Her iki cins içinde şerefsizliktir.
Boşanın ayrılın, sonra her boku yiyin.
Bir çok erkeğin şerefsiz olması bence asıl sebep, ee herkes benim sevgilim gibi değil o da doğru.
Kocalarından şefkat görmeyen
Hayatı zindan eden
Ondan tatmin olmayan
Ona değer vermeyen kadınlar aldatır kardeşim. Saygı önemli bir yerde.
şahsiyetsiz kocadır. karısına it muamelesi yapıyordur. yoksa kolay kolay aldatmazlar gibi.
erkeklere bu konuda zerre kadar söz düşmez. kadınların ne dedikleri herkes çok daha önemli ve ders çıkarmalıktır.
Bu eylemi kocalarinin bilgisi dahilinde hatta gözünün önunde yapanlara saygı duyuyorum.
(bkz: erkeklerin eşlerini aldatma sebepleri)

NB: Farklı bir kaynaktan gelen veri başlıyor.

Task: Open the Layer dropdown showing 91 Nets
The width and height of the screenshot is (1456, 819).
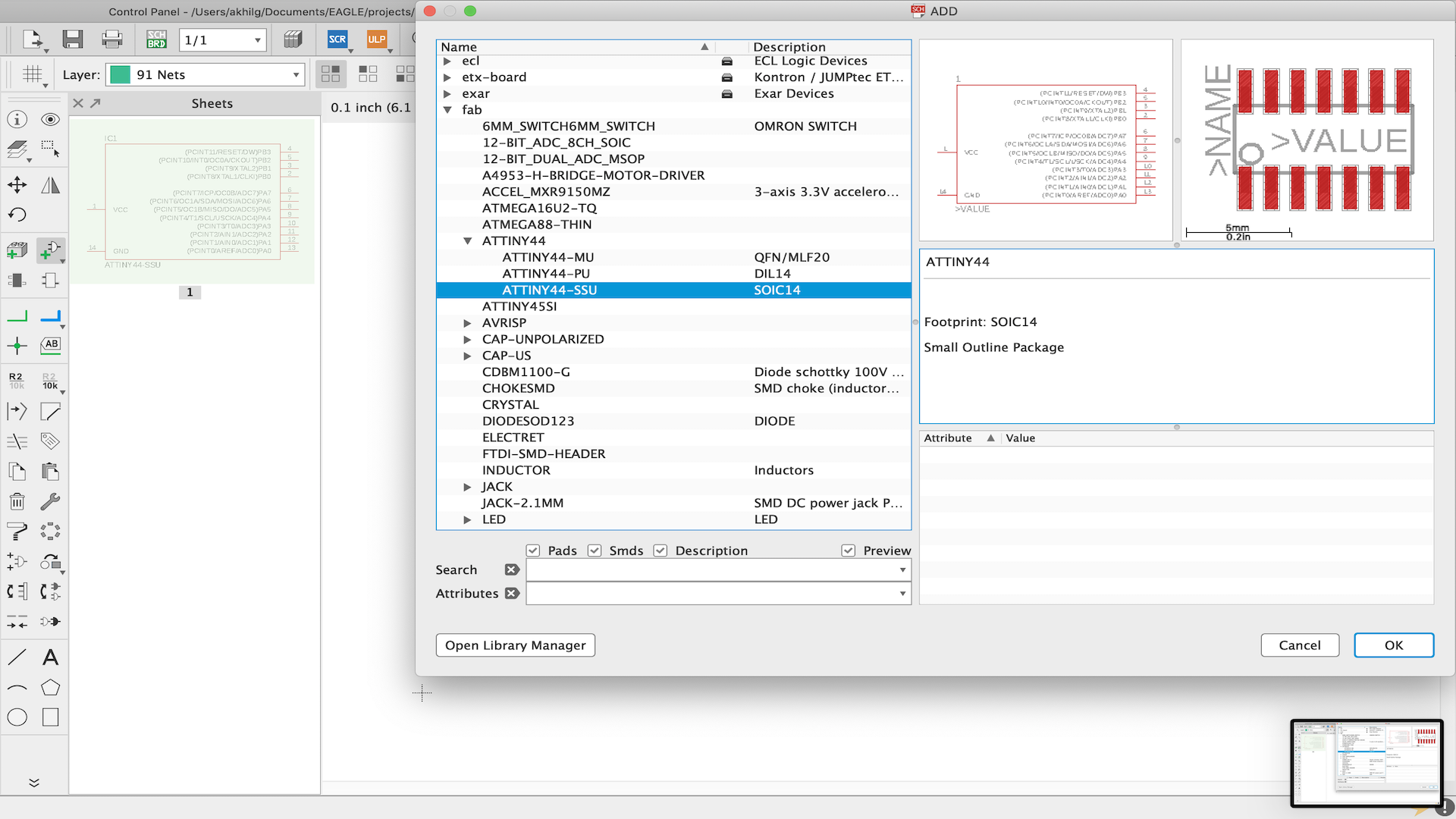Action: pos(296,74)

Tamamen karakter bozukluğuyla ilgili. Cefa çekip, kan kusup kızılcık şerbeti içtim diyen, merhametsizlerin elinde eziyet çeken ve saymakla bitmeyen sorunlar yaşayan birçok kadın var çevremde.
Kocalarını aldatmak akıllarının ucundan geçmiyor. Eşini aldatan insanın namussuz olduğunu düşünüyorlar.

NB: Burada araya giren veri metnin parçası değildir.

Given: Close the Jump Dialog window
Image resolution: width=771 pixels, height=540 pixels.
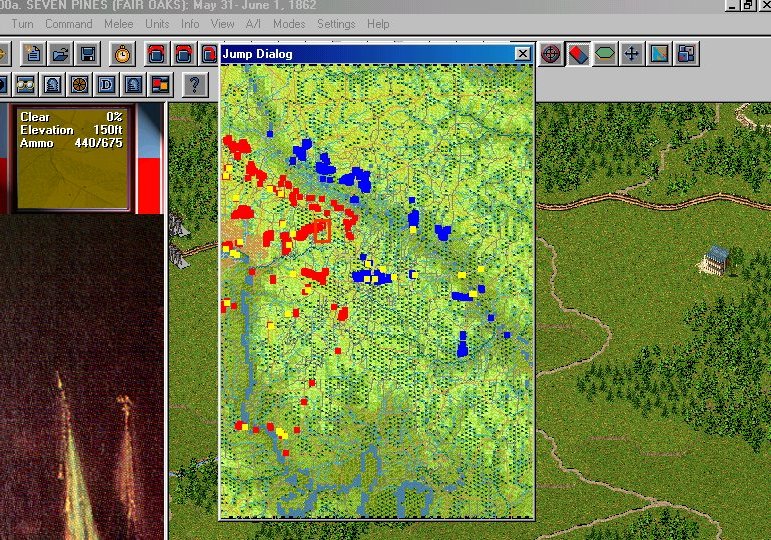Looking at the screenshot, I should [522, 54].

Kimse böyle sebepler sunup normalleştirmesin aldatmayı. Aldatmanın kabul edilebilir hiçbir sebebi yok.
erkekler bi susu da aldatan kadınları dinleyelim.
Tek nedeni kocanın iktidardan düşmesidir, yani hem cinsellik hemde parasal güç anlamında. Bu durumda kadın kocasına duyduğu kızgınlıkla kocasının canını acıtmak için aldatır.
Birçok neden var hangi birini söyleyelim.
Daha damarlısını bulmuş olması muhtemel hadise.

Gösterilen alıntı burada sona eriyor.